- What the exercise asks -
Filter the data for "will" and copy matching lines.

+++ Extracted data +++

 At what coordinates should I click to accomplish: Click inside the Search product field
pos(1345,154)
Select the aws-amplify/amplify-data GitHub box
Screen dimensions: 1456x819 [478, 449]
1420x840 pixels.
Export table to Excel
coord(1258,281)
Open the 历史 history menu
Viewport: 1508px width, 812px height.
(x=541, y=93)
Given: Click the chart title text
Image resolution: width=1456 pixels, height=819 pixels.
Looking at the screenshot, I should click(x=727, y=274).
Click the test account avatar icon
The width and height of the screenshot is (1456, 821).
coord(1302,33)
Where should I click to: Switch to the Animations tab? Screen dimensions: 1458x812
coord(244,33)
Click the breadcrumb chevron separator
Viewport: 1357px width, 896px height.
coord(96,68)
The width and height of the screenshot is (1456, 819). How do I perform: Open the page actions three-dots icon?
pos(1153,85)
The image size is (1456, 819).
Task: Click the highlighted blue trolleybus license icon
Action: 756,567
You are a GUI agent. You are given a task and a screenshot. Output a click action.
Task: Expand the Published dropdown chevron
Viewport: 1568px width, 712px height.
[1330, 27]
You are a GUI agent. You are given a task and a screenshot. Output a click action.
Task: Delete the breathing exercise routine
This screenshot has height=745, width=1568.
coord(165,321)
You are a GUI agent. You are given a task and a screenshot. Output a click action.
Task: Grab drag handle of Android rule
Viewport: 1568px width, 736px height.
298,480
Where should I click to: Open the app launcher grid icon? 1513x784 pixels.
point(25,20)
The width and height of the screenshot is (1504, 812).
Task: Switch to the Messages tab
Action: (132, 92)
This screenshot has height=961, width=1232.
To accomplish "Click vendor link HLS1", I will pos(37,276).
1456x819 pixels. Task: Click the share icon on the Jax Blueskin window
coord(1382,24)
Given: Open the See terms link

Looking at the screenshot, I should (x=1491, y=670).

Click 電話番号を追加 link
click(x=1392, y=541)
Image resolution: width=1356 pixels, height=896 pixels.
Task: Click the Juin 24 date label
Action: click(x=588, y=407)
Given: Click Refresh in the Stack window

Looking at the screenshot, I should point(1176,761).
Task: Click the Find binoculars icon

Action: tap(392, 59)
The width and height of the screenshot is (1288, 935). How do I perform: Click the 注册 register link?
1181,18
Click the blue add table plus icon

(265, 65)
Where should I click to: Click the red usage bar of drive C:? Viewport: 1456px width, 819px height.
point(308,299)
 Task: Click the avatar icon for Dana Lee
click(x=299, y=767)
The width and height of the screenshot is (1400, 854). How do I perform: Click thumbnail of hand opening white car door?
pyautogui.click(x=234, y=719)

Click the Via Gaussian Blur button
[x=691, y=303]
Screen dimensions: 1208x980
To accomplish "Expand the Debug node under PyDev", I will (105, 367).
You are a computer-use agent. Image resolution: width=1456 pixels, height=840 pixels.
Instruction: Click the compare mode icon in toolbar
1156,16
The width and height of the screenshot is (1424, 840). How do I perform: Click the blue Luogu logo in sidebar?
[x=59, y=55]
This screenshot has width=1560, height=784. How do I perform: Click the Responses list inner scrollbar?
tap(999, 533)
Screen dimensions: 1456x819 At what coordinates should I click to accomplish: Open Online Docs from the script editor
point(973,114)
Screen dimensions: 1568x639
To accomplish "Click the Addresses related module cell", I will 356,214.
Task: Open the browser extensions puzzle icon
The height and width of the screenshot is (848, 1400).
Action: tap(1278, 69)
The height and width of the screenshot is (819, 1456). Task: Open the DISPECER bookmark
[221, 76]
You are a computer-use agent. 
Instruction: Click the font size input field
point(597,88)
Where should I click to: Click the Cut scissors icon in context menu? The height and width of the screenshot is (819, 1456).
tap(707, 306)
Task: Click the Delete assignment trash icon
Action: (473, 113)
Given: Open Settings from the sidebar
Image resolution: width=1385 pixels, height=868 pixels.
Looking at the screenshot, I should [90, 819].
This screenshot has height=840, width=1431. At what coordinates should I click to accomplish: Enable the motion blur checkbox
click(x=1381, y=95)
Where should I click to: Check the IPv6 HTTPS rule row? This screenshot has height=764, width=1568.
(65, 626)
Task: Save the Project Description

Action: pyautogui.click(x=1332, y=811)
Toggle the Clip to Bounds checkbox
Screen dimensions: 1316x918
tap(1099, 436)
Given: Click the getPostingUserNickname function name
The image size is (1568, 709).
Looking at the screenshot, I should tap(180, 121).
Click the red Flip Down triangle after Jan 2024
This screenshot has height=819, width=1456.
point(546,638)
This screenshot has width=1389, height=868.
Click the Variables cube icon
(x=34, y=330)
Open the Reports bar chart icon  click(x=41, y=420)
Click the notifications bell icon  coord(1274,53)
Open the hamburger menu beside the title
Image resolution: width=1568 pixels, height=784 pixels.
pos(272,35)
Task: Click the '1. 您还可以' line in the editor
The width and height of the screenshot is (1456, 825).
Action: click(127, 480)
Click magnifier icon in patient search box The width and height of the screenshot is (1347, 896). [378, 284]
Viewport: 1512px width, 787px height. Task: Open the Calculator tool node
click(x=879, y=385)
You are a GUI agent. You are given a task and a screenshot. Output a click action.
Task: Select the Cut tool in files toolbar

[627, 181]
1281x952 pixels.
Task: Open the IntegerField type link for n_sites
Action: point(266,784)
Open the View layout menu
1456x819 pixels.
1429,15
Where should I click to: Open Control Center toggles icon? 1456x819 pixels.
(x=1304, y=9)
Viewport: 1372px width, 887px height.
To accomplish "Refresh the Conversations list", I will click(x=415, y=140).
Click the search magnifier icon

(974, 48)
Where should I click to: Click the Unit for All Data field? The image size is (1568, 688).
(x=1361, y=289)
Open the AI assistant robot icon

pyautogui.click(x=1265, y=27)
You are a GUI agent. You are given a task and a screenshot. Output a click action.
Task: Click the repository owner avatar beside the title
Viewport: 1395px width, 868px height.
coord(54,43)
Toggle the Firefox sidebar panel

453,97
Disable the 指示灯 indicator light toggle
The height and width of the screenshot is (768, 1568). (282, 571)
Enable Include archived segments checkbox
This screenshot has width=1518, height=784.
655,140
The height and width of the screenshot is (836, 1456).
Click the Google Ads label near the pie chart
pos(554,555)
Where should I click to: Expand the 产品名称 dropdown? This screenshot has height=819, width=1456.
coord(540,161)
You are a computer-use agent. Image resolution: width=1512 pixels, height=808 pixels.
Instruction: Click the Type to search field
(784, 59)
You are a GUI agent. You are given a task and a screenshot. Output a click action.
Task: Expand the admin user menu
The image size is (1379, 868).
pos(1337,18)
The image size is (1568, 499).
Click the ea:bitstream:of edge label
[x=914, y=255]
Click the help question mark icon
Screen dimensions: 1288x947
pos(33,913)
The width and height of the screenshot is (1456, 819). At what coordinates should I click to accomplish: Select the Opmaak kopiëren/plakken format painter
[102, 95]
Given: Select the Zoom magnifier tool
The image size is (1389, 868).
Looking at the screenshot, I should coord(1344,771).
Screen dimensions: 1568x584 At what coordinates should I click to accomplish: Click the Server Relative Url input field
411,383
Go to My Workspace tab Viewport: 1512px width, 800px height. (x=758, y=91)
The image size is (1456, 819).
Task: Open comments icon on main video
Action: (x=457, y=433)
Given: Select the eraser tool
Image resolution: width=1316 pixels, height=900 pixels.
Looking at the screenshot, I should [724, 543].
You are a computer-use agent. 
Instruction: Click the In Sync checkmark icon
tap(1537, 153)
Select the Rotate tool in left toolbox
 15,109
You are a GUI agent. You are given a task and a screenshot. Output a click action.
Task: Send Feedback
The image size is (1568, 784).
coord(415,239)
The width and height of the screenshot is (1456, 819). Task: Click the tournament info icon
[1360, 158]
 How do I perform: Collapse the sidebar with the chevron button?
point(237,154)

+++

- Reply to the exercise -
To accomplish "Click vendor link HLS1", I will pos(37,276).
To accomplish "Expand the Debug node under PyDev", I will (105, 367).
To accomplish "Click the Addresses related module cell", I will 356,214.
To accomplish "Refresh the Conversations list", I will click(x=415, y=140).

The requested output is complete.